• Aim of the task:
Using the records below, write out again exactly the lines that begin at the line containing "Where should I click to: Click the Cancelar" and end at the line containing "Task: Click the bucket icon beside Playist", and no other lines.

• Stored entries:
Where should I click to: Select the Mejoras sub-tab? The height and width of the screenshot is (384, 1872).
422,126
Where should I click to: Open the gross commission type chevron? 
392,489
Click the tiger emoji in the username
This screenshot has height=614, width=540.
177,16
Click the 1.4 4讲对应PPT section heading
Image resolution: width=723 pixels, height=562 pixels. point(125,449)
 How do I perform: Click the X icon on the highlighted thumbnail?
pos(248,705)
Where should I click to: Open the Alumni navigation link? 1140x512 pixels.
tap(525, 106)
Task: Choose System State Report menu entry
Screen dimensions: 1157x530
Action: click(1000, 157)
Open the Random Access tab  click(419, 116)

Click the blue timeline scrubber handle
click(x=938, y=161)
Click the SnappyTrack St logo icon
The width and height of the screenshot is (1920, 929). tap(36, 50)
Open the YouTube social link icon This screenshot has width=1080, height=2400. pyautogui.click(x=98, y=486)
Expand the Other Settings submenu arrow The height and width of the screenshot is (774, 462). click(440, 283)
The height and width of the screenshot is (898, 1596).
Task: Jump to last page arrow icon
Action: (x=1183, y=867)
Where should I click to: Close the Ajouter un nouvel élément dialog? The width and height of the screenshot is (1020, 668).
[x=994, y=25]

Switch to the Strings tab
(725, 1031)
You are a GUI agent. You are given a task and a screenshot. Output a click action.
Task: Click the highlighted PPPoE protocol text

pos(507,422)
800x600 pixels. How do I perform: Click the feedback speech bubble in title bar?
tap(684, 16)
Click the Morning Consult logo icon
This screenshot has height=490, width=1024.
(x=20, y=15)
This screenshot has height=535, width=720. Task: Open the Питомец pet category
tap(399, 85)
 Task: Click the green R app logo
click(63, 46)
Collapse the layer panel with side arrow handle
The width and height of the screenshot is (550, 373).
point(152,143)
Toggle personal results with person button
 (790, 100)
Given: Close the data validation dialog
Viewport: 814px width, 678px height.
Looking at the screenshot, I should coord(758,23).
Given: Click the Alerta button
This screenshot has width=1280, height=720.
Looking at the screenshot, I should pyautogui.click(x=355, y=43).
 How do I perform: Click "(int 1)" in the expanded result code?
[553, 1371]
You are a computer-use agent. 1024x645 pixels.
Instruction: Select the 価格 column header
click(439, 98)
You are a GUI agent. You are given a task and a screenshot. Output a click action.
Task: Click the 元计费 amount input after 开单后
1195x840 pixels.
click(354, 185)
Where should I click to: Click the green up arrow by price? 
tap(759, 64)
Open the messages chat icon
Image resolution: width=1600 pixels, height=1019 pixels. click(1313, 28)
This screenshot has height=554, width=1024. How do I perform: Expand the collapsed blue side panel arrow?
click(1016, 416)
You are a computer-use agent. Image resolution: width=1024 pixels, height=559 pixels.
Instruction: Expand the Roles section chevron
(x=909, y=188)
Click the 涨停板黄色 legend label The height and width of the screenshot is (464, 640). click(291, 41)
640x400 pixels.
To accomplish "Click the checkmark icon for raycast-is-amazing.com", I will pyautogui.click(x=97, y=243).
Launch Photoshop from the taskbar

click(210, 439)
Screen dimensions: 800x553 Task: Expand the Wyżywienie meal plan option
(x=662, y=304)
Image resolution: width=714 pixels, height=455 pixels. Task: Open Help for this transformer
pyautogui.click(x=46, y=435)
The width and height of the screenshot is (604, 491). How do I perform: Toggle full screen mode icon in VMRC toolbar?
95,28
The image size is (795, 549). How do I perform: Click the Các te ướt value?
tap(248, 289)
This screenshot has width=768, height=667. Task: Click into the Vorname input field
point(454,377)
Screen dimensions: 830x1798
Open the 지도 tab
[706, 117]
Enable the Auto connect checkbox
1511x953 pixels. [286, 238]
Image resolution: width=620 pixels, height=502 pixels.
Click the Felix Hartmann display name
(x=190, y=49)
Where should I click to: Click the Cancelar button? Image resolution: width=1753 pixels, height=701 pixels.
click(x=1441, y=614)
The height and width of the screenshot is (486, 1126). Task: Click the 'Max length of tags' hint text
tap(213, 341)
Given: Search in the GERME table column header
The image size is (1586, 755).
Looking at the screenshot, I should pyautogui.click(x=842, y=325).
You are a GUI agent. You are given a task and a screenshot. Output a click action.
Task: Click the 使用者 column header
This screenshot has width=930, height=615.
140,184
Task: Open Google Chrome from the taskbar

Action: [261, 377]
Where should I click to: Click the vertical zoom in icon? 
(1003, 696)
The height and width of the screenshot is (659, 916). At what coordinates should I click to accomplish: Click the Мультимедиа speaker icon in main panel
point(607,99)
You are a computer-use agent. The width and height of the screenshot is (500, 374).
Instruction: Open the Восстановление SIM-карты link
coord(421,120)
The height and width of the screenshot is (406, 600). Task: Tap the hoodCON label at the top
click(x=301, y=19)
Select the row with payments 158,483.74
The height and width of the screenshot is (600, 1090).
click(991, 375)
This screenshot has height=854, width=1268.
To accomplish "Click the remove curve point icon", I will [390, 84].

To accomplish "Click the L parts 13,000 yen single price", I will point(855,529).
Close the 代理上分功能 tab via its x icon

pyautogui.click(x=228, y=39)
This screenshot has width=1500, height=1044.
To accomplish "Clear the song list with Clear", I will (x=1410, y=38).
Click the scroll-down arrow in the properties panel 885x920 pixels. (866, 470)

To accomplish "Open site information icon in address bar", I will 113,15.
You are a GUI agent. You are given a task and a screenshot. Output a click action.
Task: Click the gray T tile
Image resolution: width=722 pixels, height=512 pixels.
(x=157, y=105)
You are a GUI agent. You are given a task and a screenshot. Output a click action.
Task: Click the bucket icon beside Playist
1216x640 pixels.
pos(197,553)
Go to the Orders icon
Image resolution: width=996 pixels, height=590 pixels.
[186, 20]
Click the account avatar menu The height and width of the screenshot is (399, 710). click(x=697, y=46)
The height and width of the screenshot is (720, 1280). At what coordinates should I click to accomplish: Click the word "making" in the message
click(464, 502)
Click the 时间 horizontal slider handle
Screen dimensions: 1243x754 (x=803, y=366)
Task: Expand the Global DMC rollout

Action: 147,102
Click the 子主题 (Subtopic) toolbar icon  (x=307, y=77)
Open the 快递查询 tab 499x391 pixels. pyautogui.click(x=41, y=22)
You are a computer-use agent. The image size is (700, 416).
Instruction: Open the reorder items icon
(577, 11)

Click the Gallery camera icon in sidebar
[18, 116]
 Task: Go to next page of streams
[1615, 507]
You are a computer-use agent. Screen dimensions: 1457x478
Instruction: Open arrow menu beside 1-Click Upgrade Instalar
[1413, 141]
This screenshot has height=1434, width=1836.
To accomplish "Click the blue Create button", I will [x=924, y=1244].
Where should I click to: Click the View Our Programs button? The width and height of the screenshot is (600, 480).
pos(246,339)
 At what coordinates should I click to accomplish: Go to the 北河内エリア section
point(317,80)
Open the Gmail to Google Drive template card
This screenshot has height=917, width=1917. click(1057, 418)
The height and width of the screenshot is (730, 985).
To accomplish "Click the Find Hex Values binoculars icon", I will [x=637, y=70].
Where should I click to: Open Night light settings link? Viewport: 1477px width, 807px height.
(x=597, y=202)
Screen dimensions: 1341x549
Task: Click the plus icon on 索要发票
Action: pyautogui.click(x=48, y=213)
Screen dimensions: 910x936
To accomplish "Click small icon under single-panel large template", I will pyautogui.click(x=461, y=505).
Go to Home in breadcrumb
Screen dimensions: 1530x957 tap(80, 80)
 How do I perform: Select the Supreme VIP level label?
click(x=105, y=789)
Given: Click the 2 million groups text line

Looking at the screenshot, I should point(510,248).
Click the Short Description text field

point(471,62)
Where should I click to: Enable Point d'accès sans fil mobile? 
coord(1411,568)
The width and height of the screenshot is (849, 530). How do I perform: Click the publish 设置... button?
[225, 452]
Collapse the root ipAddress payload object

• Result of the task:
Where should I click to: Click the Cancelar button? Image resolution: width=1753 pixels, height=701 pixels.
click(x=1441, y=614)
The height and width of the screenshot is (486, 1126). Task: Click the 'Max length of tags' hint text
tap(213, 341)
Given: Search in the GERME table column header
The image size is (1586, 755).
Looking at the screenshot, I should pyautogui.click(x=842, y=325).
You are a GUI agent. You are given a task and a screenshot. Output a click action.
Task: Click the 使用者 column header
This screenshot has width=930, height=615.
140,184
Task: Open Google Chrome from the taskbar

Action: [261, 377]
Where should I click to: Click the vertical zoom in icon? 
(1003, 696)
The height and width of the screenshot is (659, 916). At what coordinates should I click to accomplish: Click the Мультимедиа speaker icon in main panel
point(607,99)
You are a computer-use agent. The width and height of the screenshot is (500, 374).
Instruction: Open the Восстановление SIM-карты link
coord(421,120)
The height and width of the screenshot is (406, 600). Task: Tap the hoodCON label at the top
click(x=301, y=19)
Select the row with payments 158,483.74
The height and width of the screenshot is (600, 1090).
click(991, 375)
This screenshot has height=854, width=1268.
To accomplish "Click the remove curve point icon", I will [390, 84].

To accomplish "Click the L parts 13,000 yen single price", I will point(855,529).
Close the 代理上分功能 tab via its x icon

pyautogui.click(x=228, y=39)
This screenshot has width=1500, height=1044.
To accomplish "Clear the song list with Clear", I will (x=1410, y=38).
Click the scroll-down arrow in the properties panel 885x920 pixels. (866, 470)

To accomplish "Open site information icon in address bar", I will 113,15.
You are a GUI agent. You are given a task and a screenshot. Output a click action.
Task: Click the gray T tile
Image resolution: width=722 pixels, height=512 pixels.
(x=157, y=105)
You are a GUI agent. You are given a task and a screenshot. Output a click action.
Task: Click the bucket icon beside Playist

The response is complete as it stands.